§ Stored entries
..........
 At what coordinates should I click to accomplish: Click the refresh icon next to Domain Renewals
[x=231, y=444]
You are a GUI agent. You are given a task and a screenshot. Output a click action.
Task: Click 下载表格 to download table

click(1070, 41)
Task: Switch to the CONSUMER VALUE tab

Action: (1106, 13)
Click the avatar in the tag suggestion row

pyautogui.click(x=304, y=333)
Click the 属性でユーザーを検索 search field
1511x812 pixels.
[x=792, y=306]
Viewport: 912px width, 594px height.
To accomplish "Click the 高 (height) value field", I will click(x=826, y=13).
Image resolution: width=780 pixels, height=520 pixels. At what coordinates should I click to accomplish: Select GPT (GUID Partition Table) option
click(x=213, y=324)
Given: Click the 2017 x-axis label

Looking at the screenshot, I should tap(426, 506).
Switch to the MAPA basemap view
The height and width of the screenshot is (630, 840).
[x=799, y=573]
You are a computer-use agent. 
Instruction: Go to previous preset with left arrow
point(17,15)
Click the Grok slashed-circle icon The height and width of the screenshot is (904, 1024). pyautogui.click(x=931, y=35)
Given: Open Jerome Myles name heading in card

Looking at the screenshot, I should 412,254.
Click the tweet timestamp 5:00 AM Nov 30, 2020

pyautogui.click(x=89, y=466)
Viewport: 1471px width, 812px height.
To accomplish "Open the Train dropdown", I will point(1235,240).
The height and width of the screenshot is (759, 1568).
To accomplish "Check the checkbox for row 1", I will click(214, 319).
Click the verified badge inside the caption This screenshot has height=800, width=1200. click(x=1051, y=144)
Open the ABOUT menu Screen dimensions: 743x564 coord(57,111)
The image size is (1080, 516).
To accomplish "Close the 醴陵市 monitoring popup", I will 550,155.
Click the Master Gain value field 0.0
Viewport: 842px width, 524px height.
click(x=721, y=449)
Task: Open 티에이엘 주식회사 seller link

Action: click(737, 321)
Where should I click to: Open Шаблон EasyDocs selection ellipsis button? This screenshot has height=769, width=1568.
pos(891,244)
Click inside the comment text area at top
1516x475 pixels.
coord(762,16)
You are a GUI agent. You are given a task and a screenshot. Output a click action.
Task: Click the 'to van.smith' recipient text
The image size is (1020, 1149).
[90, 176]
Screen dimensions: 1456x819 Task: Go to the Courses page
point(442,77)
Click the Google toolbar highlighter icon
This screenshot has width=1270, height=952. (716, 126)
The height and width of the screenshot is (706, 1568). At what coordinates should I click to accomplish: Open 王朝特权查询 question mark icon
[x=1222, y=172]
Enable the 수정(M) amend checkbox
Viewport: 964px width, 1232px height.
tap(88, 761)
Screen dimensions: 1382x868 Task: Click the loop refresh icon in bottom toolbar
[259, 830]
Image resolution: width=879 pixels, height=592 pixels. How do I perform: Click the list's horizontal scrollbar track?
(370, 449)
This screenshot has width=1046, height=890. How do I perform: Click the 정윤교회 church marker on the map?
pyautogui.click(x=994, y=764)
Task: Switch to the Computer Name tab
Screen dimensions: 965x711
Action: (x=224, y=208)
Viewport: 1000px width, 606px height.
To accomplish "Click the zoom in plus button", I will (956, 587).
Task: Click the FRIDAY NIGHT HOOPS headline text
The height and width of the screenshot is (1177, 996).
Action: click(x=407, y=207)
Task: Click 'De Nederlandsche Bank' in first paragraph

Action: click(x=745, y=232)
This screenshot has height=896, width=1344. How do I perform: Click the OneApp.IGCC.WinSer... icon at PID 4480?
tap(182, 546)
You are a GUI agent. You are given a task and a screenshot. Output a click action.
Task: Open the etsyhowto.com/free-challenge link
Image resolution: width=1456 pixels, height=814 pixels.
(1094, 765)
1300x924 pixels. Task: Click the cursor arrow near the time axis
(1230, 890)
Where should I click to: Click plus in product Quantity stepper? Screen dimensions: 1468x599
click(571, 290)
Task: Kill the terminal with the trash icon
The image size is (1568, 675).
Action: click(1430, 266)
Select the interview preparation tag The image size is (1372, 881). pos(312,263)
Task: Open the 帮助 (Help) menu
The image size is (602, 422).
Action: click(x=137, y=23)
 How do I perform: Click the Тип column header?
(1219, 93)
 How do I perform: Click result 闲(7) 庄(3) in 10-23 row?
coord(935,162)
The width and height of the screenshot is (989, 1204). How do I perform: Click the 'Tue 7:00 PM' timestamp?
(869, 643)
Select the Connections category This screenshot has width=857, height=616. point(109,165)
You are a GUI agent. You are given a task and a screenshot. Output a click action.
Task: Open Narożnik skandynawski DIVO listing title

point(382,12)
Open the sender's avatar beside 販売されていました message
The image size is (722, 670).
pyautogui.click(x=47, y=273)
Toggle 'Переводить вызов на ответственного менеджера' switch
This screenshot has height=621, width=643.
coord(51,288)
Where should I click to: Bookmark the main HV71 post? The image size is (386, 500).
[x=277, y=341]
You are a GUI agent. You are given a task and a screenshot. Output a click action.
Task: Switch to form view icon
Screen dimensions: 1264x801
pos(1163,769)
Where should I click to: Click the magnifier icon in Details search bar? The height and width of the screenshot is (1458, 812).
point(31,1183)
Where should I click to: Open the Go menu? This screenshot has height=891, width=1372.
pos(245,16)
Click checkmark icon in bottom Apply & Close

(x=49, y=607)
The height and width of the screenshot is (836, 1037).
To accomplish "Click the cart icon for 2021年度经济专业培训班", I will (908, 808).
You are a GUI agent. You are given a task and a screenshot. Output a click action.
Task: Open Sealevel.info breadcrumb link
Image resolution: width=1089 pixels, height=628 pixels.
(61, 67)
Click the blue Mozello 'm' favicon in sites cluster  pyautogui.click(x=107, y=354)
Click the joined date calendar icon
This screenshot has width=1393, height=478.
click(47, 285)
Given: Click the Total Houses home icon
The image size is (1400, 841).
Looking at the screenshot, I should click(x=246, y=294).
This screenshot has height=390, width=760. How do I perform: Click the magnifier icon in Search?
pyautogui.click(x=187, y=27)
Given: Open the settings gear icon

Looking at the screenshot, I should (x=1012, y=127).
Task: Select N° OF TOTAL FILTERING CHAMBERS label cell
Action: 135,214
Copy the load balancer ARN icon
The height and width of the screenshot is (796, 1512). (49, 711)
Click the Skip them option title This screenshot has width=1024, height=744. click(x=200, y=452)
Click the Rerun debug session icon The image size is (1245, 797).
..........
§ Stated problem
Count how many lines above contain the string "toolbar", with case counting, and give only the number.

§ Output for this task
2